Intermittent Learning: On-Device Machine Learning on Intermittently Powered System

Lee, Seulki, Islam, Bashima, Luo, Yubo, Nirjon, Shahriar

arXiv.org Machine Learning

With the emergence of batteryless computing platforms, we are now able to execute computer programs on embedded systems that do not require a dedicated energy source. These platforms are typically used in sensing applications [30, 39, 70, 73, 79], and their hardware architecture consists primarily of a sensor-enabled microcontroller that is powered by some form of harvested energy such as solar, RF or piezoelectric [63]. Programs that run on these platforms follow the so-called intermittent computing paradigm [50, 52, 75, 77] where a system pauses and resumes its code execution based on the availability of harvested energy. Over the past decade, the efficiency of batteryless computing platforms has been improved by reducing their energy waste through hardware provisioning, through check-pointing [64] to avoid restarting code execution from the beginning at each power-up [8], and through discarding stale sensor data [34] which are no longer useful. Despite these advancements, the capability of batteryless computing platforms has remained limited to simple sensing applications only.

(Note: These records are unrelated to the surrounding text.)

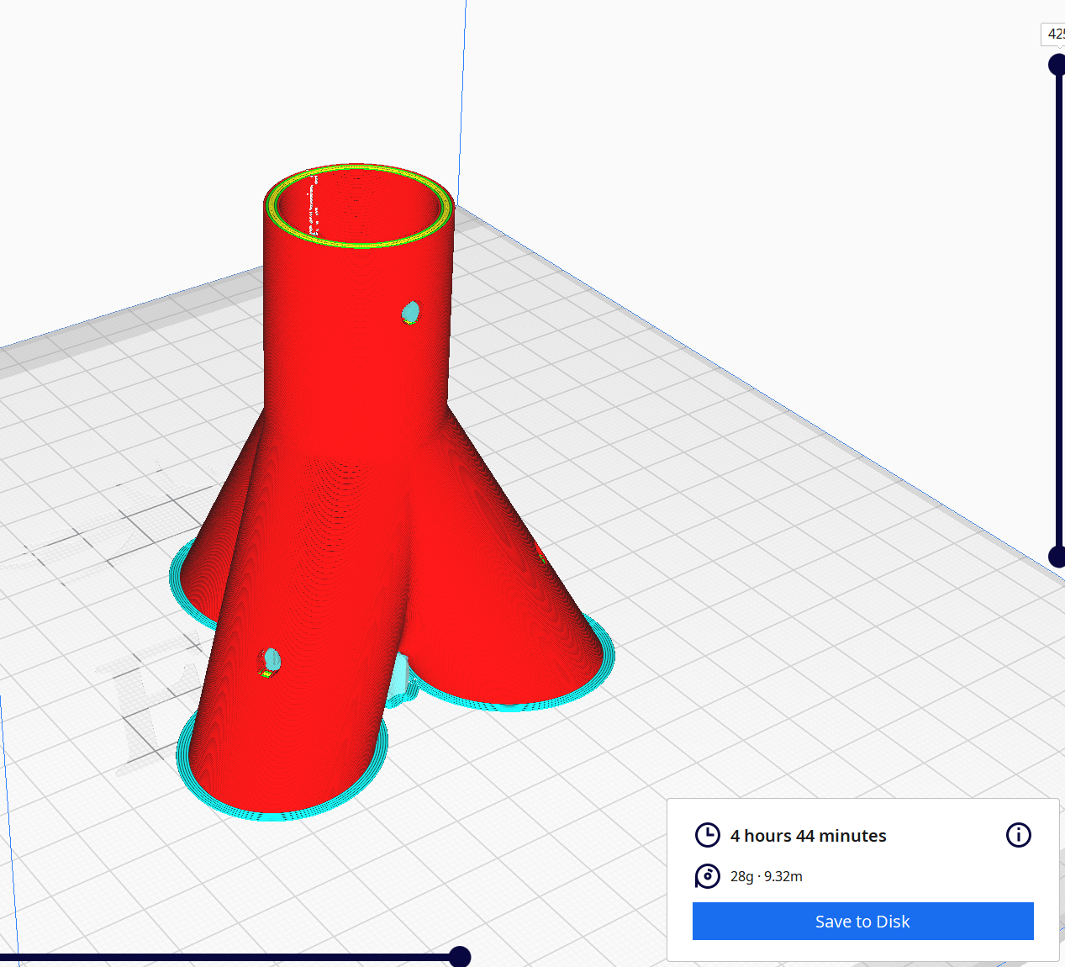Click the 28g · 9.32m material estimate text

[x=765, y=876]
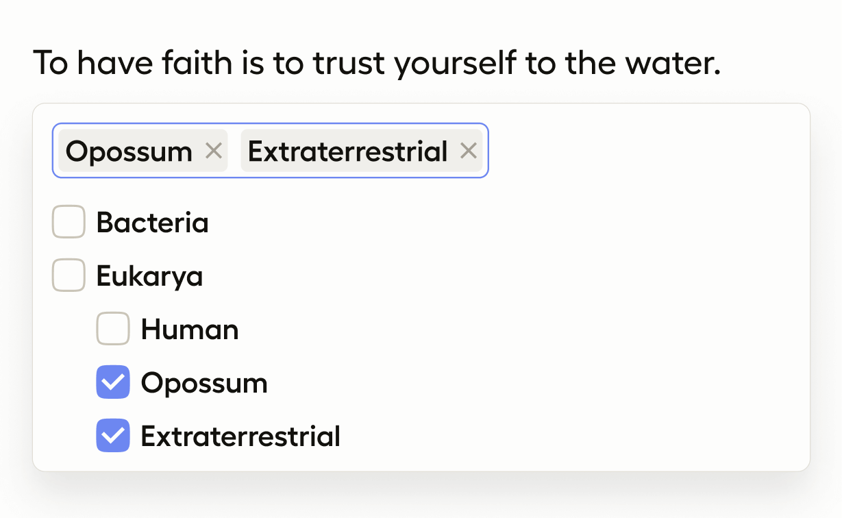This screenshot has height=518, width=842.
Task: Uncheck the Opossum checkbox
Action: pos(113,382)
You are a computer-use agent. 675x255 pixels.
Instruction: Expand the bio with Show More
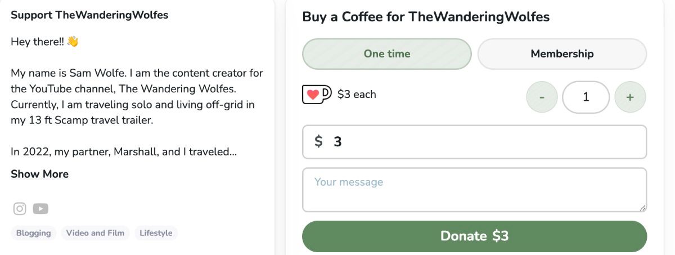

In this paper, we introduce the concept of intermittent learning (Figure 1) which makes energy harvested embedded systems capable of executing lightweight machine learning tasks. Their ability to run machine learning tasks inside energy harvesting microcontrollers pushes the boundary of batteryless computing as these devices are able to sense, learn, infer, and evolve over a prolonged lifetime. The proposed intermittent learning paradigm enables a true lifelong learning experience in mobile and embedded systems and advances sensor systems from being smart to smarter. Once deployed in the field, an intermittent learner classifies sensor data as well as learns from them to update the classifier at run-time--without requiring any help from any external system.